E ora tutti a caccia di sole! Dopo aver inseguito ogni scirocco o libeccio, ora sono le colline di vetro la nuova frontiera d’investimento. Calamita però – con gli specchi di luce – tanto del calore, da trasformare in energia pulita, quanto degli interessi delle mafie. Sporchi. Mafie richiamate dal luccichio dei finanziamenti pubblici.

Dietro il business dei pannelli solari, c’è però anche il sole guasto delle truffe di ogni genere. Un sole nero, che sporca le buone intenzioni delle energie rinnovabili. Il fotovoltaico è il tema dell’Inchiesta di Storiacce- in onda domani alle 13.15 su Radio 24, a conclusione di una settimana che abbiamo dedicato a questa forma di investimento. Dalla Sicilia, con i movimenti delle cosche per comprare i terreni, alla Puglia- con gli impianti che abbronzano i secolari ulivi del Salento. Dalla storia dei 4 fratelli sardi, svaniti con i soldi di 107 imprese e con i buoni intenti di investire nel sole, al sequestro di 3 impianti siciliani, che avevano avuto finanziamenti pubblici per 10 milioni di euro, ma mai entrati in funzione. Dopo l’eolico (su cui Storiacce ha dedicato già un’inchiesta, ne ritrovate tracce anche nel blog), tanto le cosche quanto i furbetti si gettano a capofitto nel fotovoltaico. E nei lauti incentivi statali, rischiando di sporcare la giusta spinta verso le energie rinnovabili. Tornerò sul fotovoltaico nei prossimi giorni, facendovi ascoltare anche il resto delle interviste che non andranno in onda domani.

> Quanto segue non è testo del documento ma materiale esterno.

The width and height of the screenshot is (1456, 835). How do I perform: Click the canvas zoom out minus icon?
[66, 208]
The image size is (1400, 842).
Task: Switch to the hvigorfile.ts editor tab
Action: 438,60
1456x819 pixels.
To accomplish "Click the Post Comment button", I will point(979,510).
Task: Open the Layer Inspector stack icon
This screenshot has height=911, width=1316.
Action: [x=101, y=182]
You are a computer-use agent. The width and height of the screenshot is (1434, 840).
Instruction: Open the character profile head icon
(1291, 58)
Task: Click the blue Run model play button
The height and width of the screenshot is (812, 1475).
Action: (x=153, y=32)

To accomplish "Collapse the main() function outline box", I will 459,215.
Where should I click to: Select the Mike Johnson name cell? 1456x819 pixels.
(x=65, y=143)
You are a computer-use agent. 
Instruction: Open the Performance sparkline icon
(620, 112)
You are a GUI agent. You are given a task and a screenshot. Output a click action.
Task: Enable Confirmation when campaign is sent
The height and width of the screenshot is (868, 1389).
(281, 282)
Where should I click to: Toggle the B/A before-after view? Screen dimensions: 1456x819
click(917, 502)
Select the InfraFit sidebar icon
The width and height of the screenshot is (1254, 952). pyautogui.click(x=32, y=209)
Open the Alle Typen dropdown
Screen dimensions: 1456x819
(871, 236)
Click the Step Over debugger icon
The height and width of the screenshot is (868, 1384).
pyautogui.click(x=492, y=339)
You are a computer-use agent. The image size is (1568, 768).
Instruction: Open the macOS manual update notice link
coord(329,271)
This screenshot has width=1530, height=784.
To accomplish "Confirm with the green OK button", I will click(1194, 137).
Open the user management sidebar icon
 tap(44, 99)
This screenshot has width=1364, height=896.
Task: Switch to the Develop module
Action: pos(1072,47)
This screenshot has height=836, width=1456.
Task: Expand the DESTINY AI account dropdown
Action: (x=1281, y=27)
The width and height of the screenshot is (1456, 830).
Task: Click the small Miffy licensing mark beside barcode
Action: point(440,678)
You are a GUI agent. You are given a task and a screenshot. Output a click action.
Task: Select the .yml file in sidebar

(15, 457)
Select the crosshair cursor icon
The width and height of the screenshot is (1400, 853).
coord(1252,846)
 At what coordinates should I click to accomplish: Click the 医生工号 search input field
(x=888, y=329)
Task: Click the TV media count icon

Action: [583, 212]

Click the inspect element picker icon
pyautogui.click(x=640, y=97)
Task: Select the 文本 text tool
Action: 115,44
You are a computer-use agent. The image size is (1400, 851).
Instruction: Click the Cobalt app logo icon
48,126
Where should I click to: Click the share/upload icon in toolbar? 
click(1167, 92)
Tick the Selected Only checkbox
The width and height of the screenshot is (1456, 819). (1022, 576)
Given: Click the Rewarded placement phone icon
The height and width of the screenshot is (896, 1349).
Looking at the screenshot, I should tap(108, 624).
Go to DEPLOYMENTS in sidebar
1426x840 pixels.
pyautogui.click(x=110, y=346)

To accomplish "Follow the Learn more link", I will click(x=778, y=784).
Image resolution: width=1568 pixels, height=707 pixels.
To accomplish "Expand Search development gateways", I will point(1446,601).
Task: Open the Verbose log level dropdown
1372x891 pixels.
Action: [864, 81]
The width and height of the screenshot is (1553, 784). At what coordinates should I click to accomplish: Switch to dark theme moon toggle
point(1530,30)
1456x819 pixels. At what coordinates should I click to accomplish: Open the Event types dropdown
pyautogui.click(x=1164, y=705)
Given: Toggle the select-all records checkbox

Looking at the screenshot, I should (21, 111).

“Il metodo delle cosche è lo stesso del sacco di Palermo”, avverte Maurizio De Lucia, dalla Procura Nazionale Antimafia. “Ci sone zone in cui i pannelli sono messi senza criteri, ci sono gravi rischi ambientali”, ammonisce il procuratore capo di Lecce, Cataldo Motta. Oltre a queste, in Storiacce interviste al senatore Pd Beppe Lumia e al col Fabrizio Martinelli, del Comando Generale della Gdf.